A hero two wars could not silence
Patrick Walters Arthur Blackburn VC By Andrew Faulkner Wakefield Press, 498pp, $ 45
ACCORDING to official war historian Charles Bean, Arthur Blackburn and Phil Robin penetrated farther inland than any other Australians on that first Anzac Day. The pair reached Third Ridge, one of the Australians’ key objectives. The position was never won and the Anzacs were pushed back towards the beach.
In the first chaotic days, Blackburn survived countless brushes with death. His 10th Battalion was among the first Australians to wade ashore at Anzac Cove and a good proportion of them did not survive the campaign.
Gallipoli revealed two things about Blackburn. His mental toughness and resilience enabled him to remain amazingly calm under fire. He was also extraordinarily lucky.
He won a Victoria Cross at Pozieres, and his record was equally distinguished in World War II. At 47 he joined up again.
Journalist Andrew Faulkner has written the first biography of Blackburn, charting his military service in two wars as well as his peacetime career as a South Australian MP, lawyer and state coroner. He draws on the contemporary accounts of 10th Battalion men and Blackburn’s letters home.
There is a graphic account of the desperate first days at Anzac Cove and the shocking casualties suffered by the battalion. Four days after landing, the 950- strong 10th Battalion mustered just 11 officers and 380 other ranks. The rest were killed, wounded or missing. Blackburn spent seven months on the peninsula, leaving only when the battalion was withdrawn in November. By then, four of his 10- man section, including Robin, were dead.
Back in Egypt, the battalion was split up, with half the officers and men leaving to join the newly formed 50th Battalion. In early 1915 Blackburn began to feel the strain and was hospitalised for three weeks with nervous exhaustion. But the biggest battle of his war lay ahead in France.
If Faulkner is too eager to blame stupid British generals for the misfortunes of the First Australian Imperial Force on the Western Front, he gives a stirring account of Pozieres. That hell, in late July 1916, drove experienced soldiers mad and cost thousands of Australian lives. On July 23, Blackburn led raiding parties on German positions. Most of the 70 men under his command were killed or wounded. Unscathed, he continued to lead sorties into enemy lines and captured 350m of trench, earning his VC for ‘‘ conspicuous bravery’’. In a letter home, Blackburn recounted: ‘‘ Seventeen times the man behind me was killed and 22 times the men behind me were wounded.’’

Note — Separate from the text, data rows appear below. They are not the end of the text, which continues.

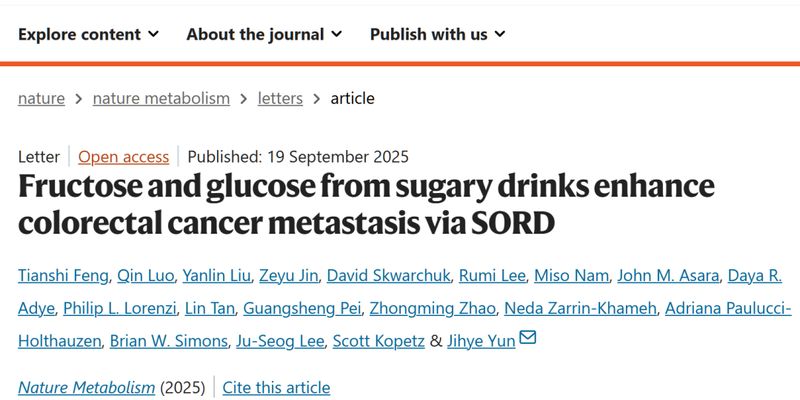
Task: Go to the nature breadcrumb link
Action: coord(41,98)
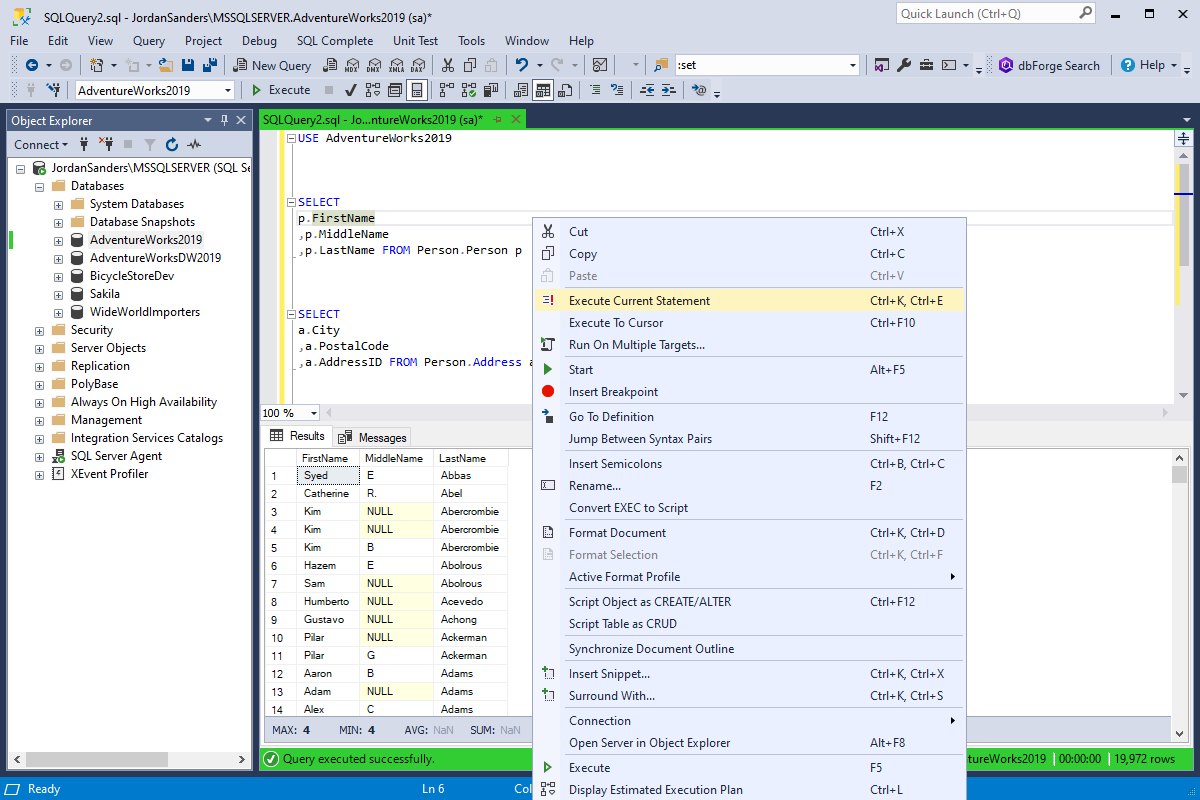Viewport: 1200px width, 800px height.
Task: Click the Save All toolbar icon
Action: pos(210,65)
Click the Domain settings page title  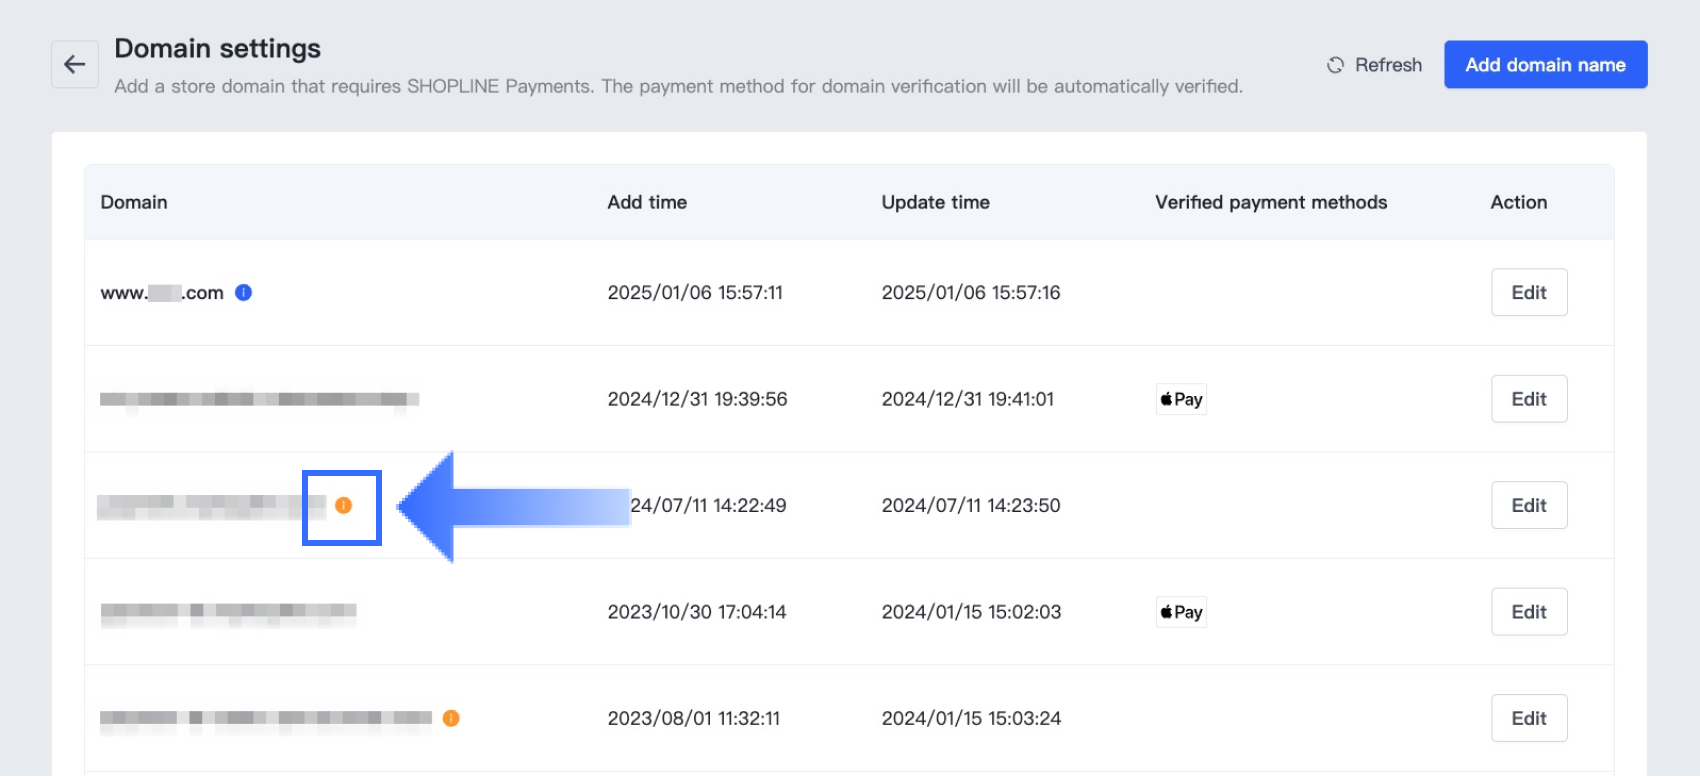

In late 1916, Blackburn was invalided home suffering from pleurisy. His old unit carried on in France. By November 1918, only 30 of the 1064 who had joined up at Adelaide’s Morphettville racecourse in 1914 were still serving in the 10th. The dead numbered 1010.
Blackburn was one of only three Australian VC winners to volunteer again in 1939. A tough but fair disciplinarian, he led the 2/ 3 Machine Gun Battalion in Syria against Vichy French forces, accepting the French surrender at Damascus in June 1941.
In early 1942 his battle- hardened unit was diverted to Java in a fruitless bid to stall the southward advance of the Japanese. The heavily outnumbered ‘‘ Black Force’’ fought well but within weeks Allied forces surrendered. Blackburn became a prisoner of war.
After the war, Blackburn became a conciliation commissioner in the Commonwealth Arbitration Court. Worn out by his war service, he died in 1960. Patrick Walters is The Australian’s national security editor.